コリアインサイト マクドナルドよりも多い韓国のチキン店
2021.06.07 (月)
韓国を旅行したことがある方は、チキン店の多さに驚いたかもしれません。2019年2月時点で、韓国のチキン店の店舗数は約8万7000店舗と、マクドナルドの世界店舗数である約3万7000店舗を大きく上回っています。
新型コロナウイルスの感染拡大が落ち着いて韓国への渡航が可能になったら、ぜひいろいろなブランドのチキンを味わってみてはいかがでしょうか?今回は韓国のチキン産業を紹介します。
「サムゲタン」からチキンフランチャイズの全盛期へ
韓国では1970年以降、本格的に産業化が進められるなか、大豆とトウモロコシが大量に流入され、豚、牛、鶏などの畜産業も発展しました。
養鶏産業といえば、1980年以前は採卵が主な目的でしたが、所得水準の向上とともに鶏肉の取扱量が増えていきました。また、1970年以前は大豆が高価なもので、なおかつ大豆油も珍しかったため、鶏を使った料理はサムゲタンのような鍋料理が中心でした。しかし、1971年に初めて豆油が発売されたことにより、鶏と豆油を使った揚げ物が広く食べられるようになりました。
一方で、多くの韓国人は脂っこい料理が苦手なため、いわゆるフライドチキンよりも味つけチキンの方が好まれ、改良が重ねられていきました。それが現在の韓国のチキン産業につながっています。
チキンフランチャイズ最大手のキョチョンF&B
「キョチョンチキン」を運営するキョチョンF&B※(韓国:339770)は韓国のチキンフランチャイズ最大手で、2021年第1四半期(1~3月)は過去最高の売上高を記録しました。

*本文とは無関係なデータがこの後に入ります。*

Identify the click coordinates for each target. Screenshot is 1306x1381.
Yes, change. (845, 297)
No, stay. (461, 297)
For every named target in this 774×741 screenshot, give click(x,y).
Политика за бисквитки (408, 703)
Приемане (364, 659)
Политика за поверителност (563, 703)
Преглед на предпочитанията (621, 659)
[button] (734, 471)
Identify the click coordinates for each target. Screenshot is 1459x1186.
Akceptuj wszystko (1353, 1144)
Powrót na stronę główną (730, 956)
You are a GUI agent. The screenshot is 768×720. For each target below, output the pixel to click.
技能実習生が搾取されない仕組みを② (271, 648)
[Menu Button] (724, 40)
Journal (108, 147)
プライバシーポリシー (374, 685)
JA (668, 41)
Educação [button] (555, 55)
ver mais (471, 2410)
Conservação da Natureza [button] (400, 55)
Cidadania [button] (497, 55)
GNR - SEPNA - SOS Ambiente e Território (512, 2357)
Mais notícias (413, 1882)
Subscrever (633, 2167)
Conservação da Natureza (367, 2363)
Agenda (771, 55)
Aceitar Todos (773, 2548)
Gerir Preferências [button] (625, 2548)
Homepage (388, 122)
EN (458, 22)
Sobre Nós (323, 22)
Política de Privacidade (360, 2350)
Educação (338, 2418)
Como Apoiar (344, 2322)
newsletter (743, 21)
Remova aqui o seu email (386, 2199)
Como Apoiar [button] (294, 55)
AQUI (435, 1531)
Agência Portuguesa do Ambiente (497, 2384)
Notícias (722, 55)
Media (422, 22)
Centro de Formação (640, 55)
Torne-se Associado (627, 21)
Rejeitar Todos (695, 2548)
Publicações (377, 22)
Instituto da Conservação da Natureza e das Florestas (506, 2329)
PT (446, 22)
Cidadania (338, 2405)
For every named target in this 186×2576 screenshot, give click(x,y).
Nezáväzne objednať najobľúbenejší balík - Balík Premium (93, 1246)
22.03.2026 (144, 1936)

同社が高成長している背景には、韓国の人口構成と食文化の変化があります。一人暮らしの増加や出前メニューの多様化、SNSを通じた体験の共有、欲しい物に対して出費を惜しまない傾向など、さまざまな要素がかみ合って急成長を成し遂げました。
加えて、コロナ禍で外食よりも出前が好まれる環境も追い風となっています。出前を代表するメニューであるチキンが恩恵を受けているのです。
2015年から2018年にまでの飲食フランチャイズの売上高推移を見ても、チキンフランチャイズが他のフランチャイズに比べて高い成長率となっていることがわかります。
同社は今後の成長戦略として、HMR(Home Meal Replacement:すぐに食べられる調理済み食品や家庭で簡単に調理して食べられる食品)とオリジナルビールの開発に乗り出しています。
年々増加する一人暮らしや二人世帯、利便性を重視する若者向けに、健康やダイエットを意識した食品やおかずなどのHMR製品の開発を強化する方針です。さらに、チキンに欠かせないビールも開発し、売り上げを拡大する意向です。同社は海外進出にも積極的なため、食の韓流を起こすかもしれません。
※キョチョンF&Bはアイザワ証券の取り扱い銘柄ではありません。